→ ABOUT THIS EXERCISE
Leaving out all images, write out the records that follow exactly.

→ Stored records
# # # # #

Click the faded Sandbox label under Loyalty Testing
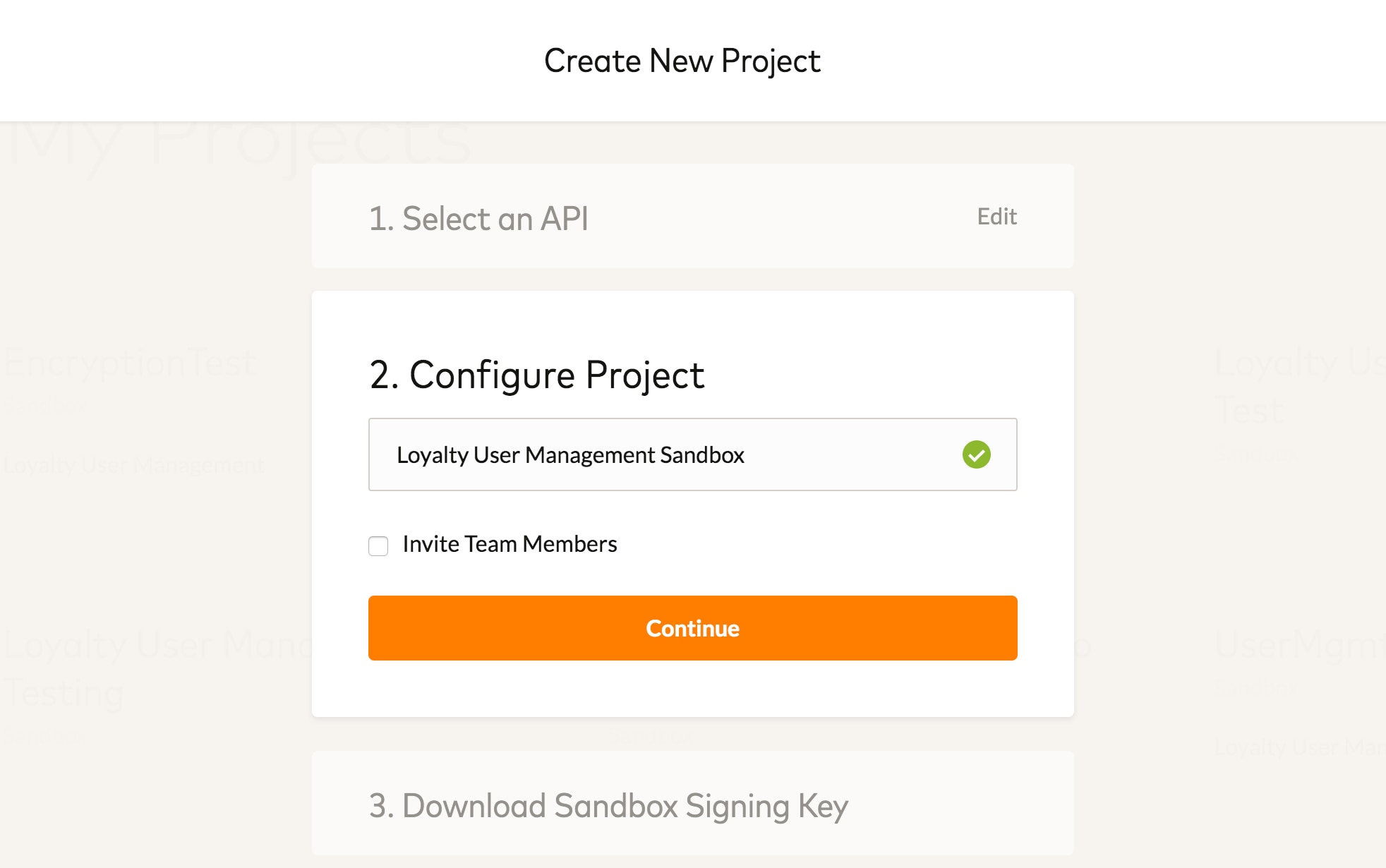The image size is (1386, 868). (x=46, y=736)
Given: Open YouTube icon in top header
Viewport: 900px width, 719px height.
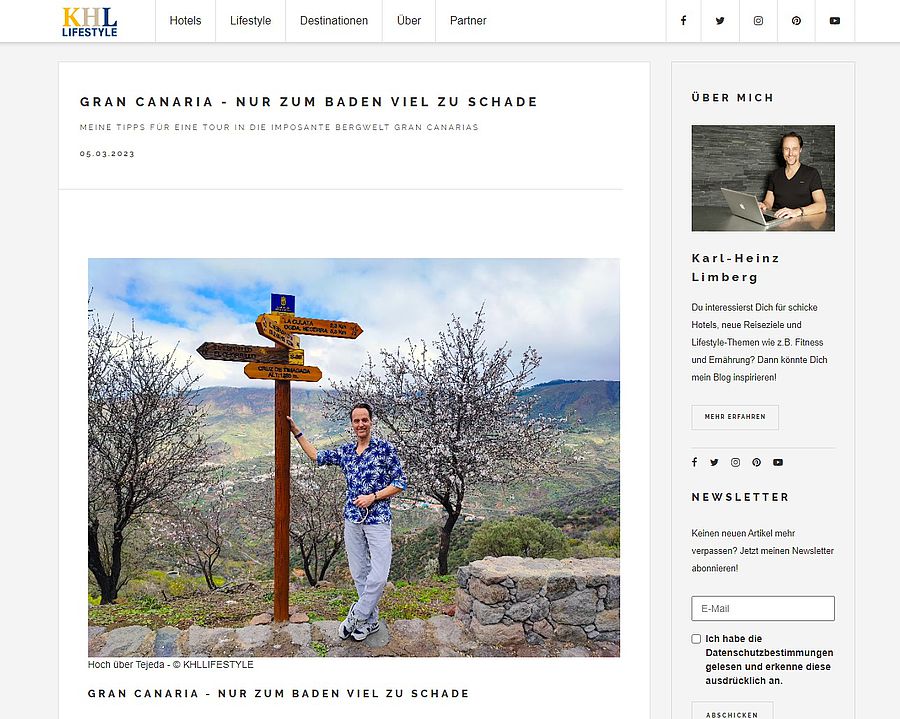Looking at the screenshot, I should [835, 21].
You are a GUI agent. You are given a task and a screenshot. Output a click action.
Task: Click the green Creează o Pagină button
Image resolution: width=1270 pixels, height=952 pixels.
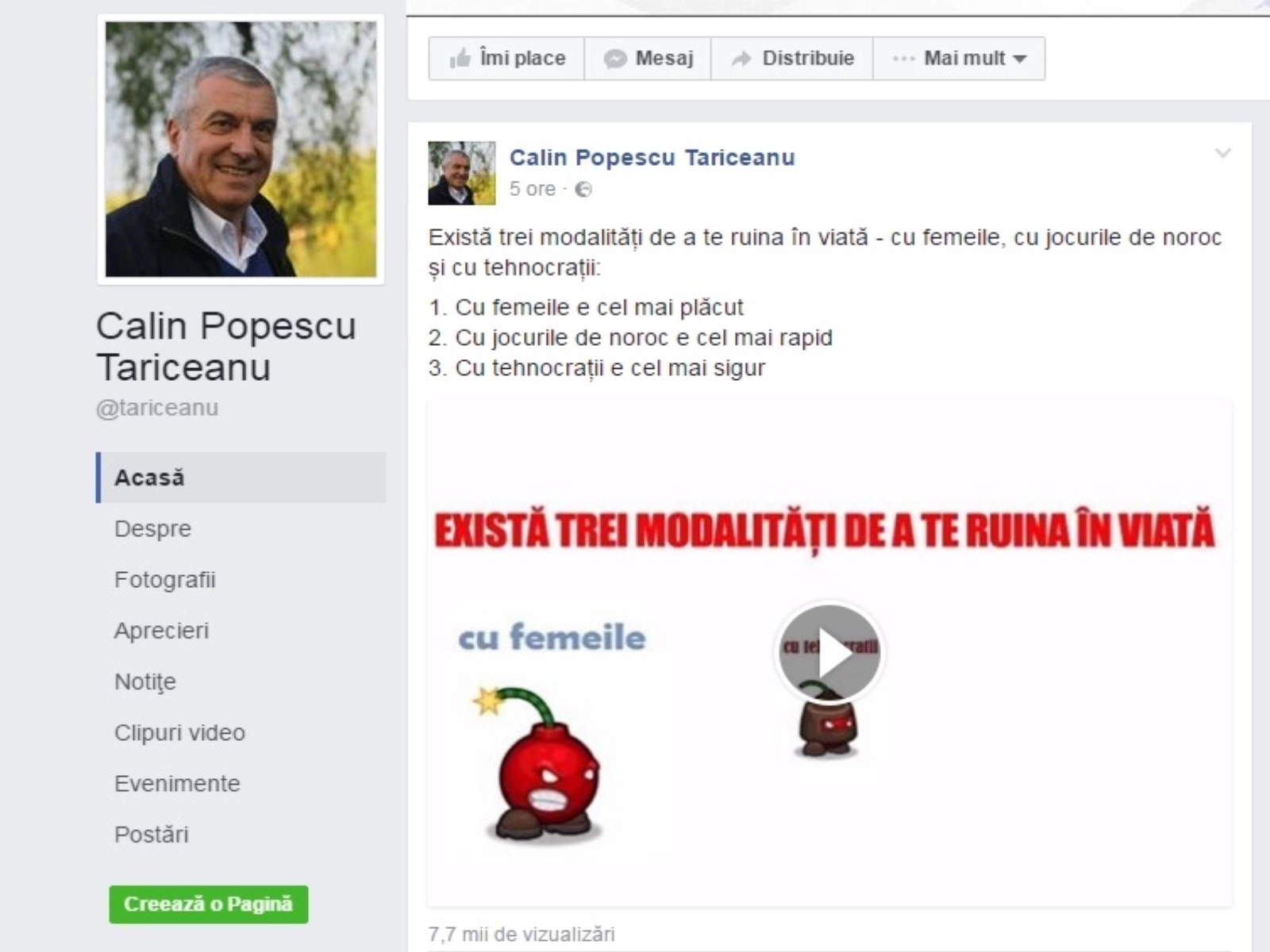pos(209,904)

# # # # #

→ EXERCISE RESULT
Click the faded Sandbox label under Loyalty Testing
The image size is (1386, 868). (x=46, y=736)
Given: Open YouTube icon in top header
Viewport: 900px width, 719px height.
Looking at the screenshot, I should [835, 21].
You are a GUI agent. You are given a task and a screenshot. Output a click action.
Task: Click the green Creează o Pagină button
Image resolution: width=1270 pixels, height=952 pixels.
pos(209,904)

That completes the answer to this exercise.